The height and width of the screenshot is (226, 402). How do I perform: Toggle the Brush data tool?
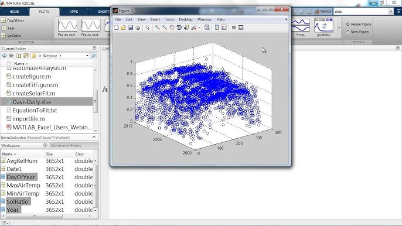[x=194, y=28]
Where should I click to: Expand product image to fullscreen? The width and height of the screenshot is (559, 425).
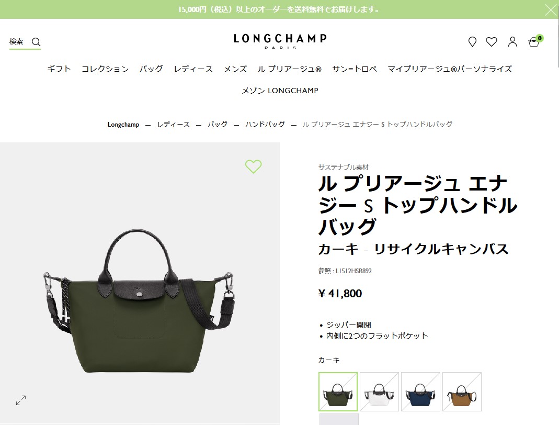pos(21,400)
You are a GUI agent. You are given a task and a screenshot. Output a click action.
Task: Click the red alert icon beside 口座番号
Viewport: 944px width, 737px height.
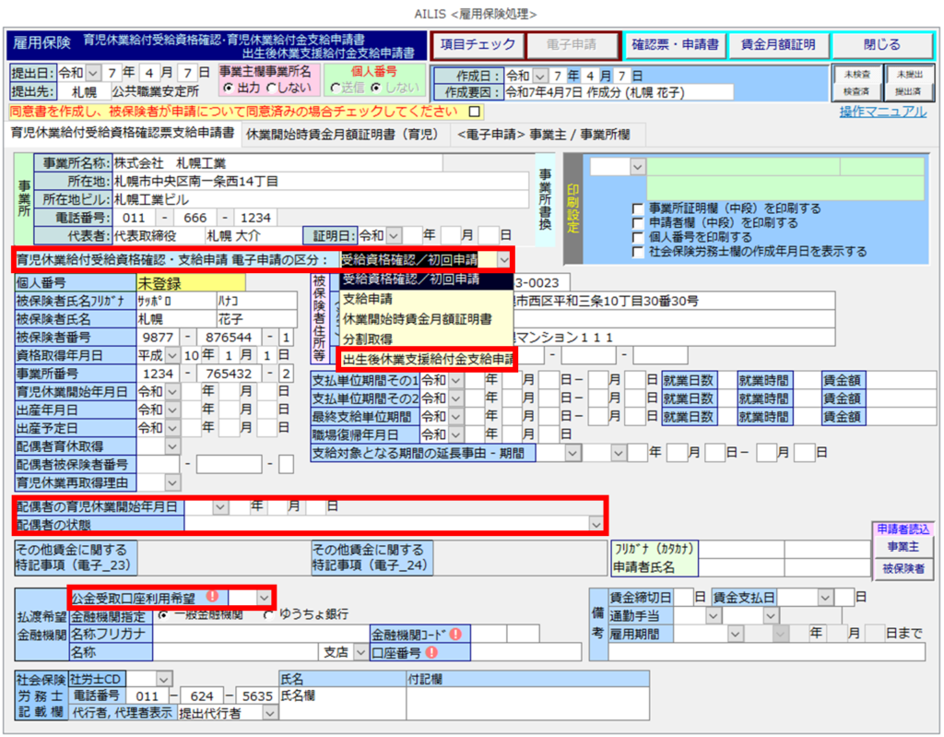coord(431,652)
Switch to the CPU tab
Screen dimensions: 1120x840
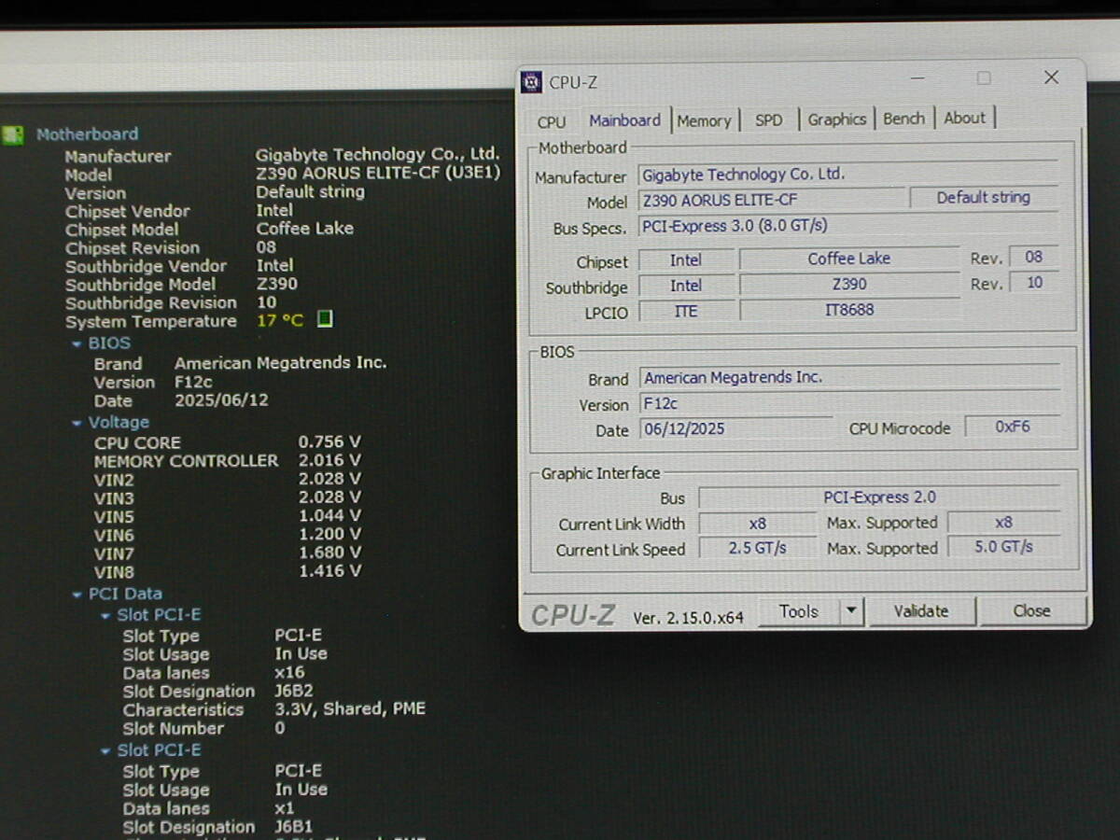[x=552, y=121]
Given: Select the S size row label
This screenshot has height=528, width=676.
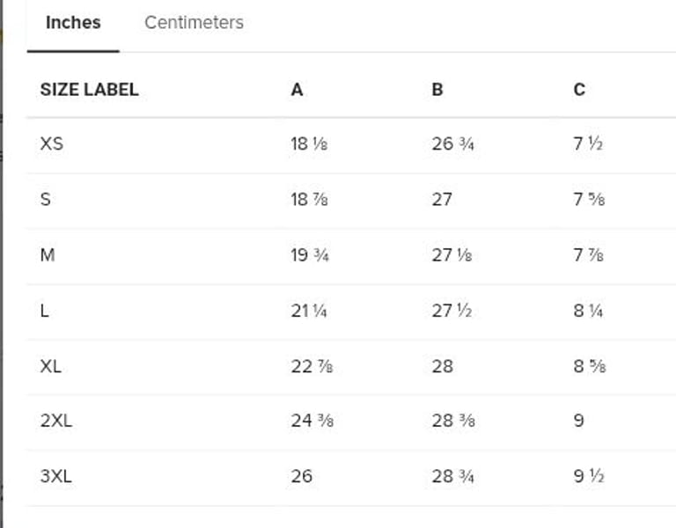Looking at the screenshot, I should pos(46,200).
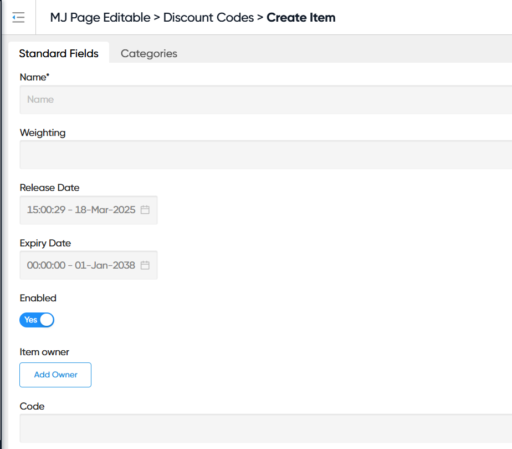Focus the Name text field
This screenshot has width=512, height=449.
266,100
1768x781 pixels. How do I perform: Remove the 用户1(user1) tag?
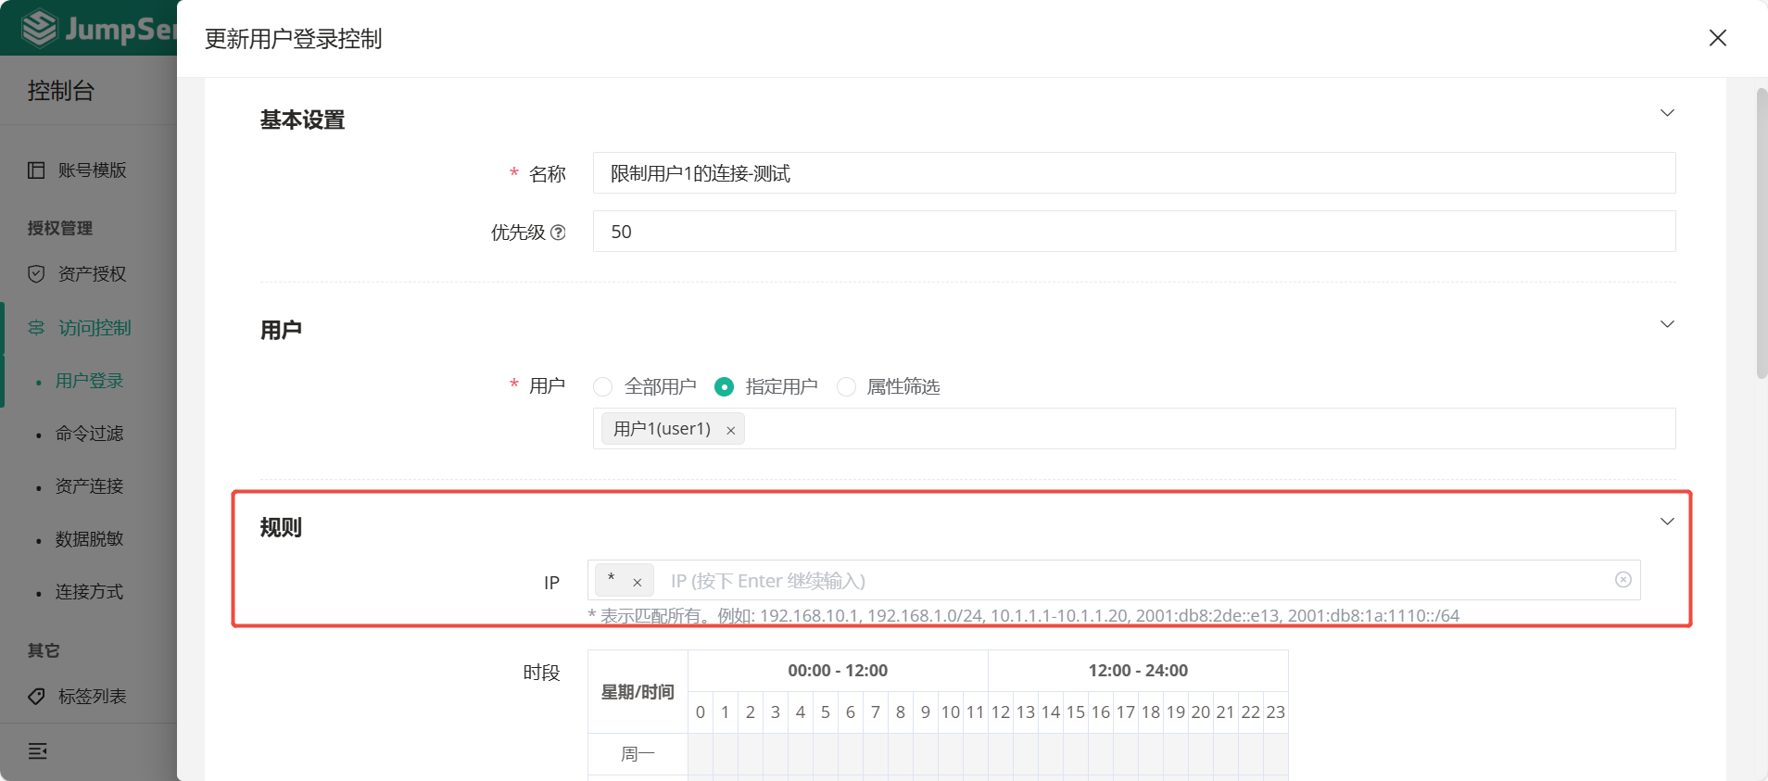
####################
→ **The task**
Print only the lines from the opening line of the listing to the line containing "You are a GUI", inclusive, exactly as they appear and without pictures.

→ **Answer space**
The height and width of the screenshot is (226, 402). How do I perform: Toggle the Brush data tool?
[x=194, y=28]
Where should I click to: Expand product image to fullscreen? The width and height of the screenshot is (559, 425).
pos(21,400)
You are a GUI agent. You are given a task and a screenshot. Output a click action.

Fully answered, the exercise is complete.